Я сам бы, Сударушкин, у кого-нибудь это же спросил. Но твердо ответил:
— Да. Сегодня испробуем на них винтовки.
С бойцом нечего играть в прятки. С ним не надо вздыхать: «Может быть, как-нибудь пронесет…» Он на войне; он должен знать, что пришел туда, где убивают, пришел, чтобы убить врага.
— Поправь шапку, — сказал я. — Смотри зорче… Сегодня поналожим их у этой речки.
И, опять внутренне рванувшись, выдравшись из вцепившихся когтей, вышел из окопа.
Но заметьте: теперь это далось легче.
И заметьте еще одно: командиру батальона совершенно не к чему под артиллерийским обстрелом бегать по окопам. Для него это ненужная, никчемная игра со смертью. Но в первом бою, думалось мне, комбат может себе это позволить. Бойцы потом будут говорить: «Наш командир не трус; он под снарядами, когда и по малой нужде страшно высунуться, приходил к нам».
Достаточно, думалось, одного раза; это запомнят все, и солдат будет тебе верить.

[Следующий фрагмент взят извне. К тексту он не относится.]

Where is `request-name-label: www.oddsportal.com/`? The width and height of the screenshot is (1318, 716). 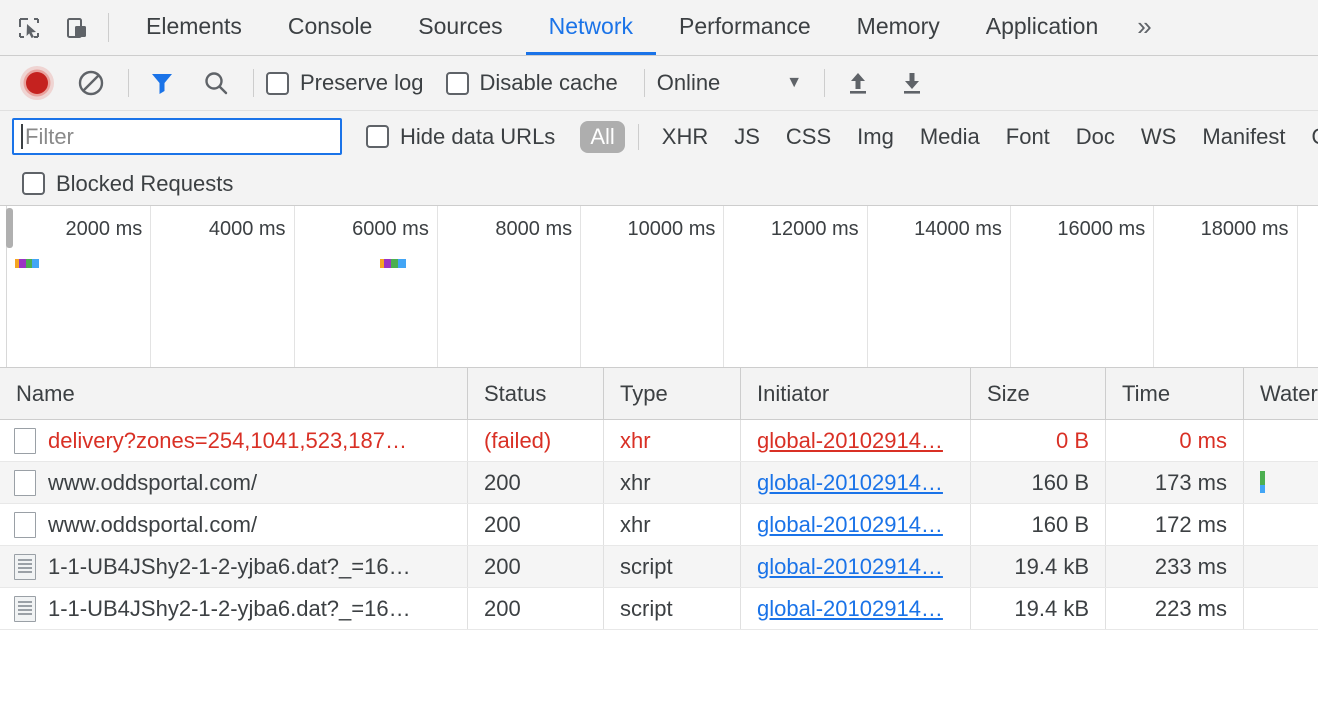
request-name-label: www.oddsportal.com/ is located at coordinates (153, 524).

Это великое дело на войне. Можешь ли ты, командир, перед своей совестью сказать: я верю в своих бойцов? Да, можешь, если тебе самому верит боец!
Должен рассказать один эпизод, который слегка поразил меня, когда я пробегал по ячейкам. Несусь и вдруг вижу: кто-то выскочил из-под земли и, согнувшись, помчался во весь дух навстречу. Что такое? Что за дурак (к себе, конечно, я сие не относил), что за дурак бегает под таким огнем по переднему краю? Ба, Толстунов… О нем, кажется, я еще не упоминал.

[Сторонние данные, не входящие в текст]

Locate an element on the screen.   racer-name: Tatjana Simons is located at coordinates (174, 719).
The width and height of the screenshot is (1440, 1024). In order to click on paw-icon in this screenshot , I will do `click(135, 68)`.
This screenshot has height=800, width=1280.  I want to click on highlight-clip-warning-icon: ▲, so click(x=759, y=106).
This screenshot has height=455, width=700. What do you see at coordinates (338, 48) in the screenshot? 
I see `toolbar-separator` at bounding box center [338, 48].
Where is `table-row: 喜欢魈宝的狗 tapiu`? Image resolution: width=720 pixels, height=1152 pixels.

Как-то, незадолго до боев, он явился ко мне и отрекомендовался: «Полковой инструктор пропаганды, поработаю в вашем батальоне». Признаться, тогда я посмотрел на него косо.
Толстунов пришел в батальон на неопределенный срок. Если говорить все по правде, то я обязан признаться: это я воспринял как некоторое ущемление моей власти. По уставу Толстунов не имел никаких прав в батальоне, он не являлся моим комиссаром (в то время в батальонах комиссаров не было), но… Знакомясь, он сказал: «Меня направил в ваш батальон комиссар полка». Я промолчал.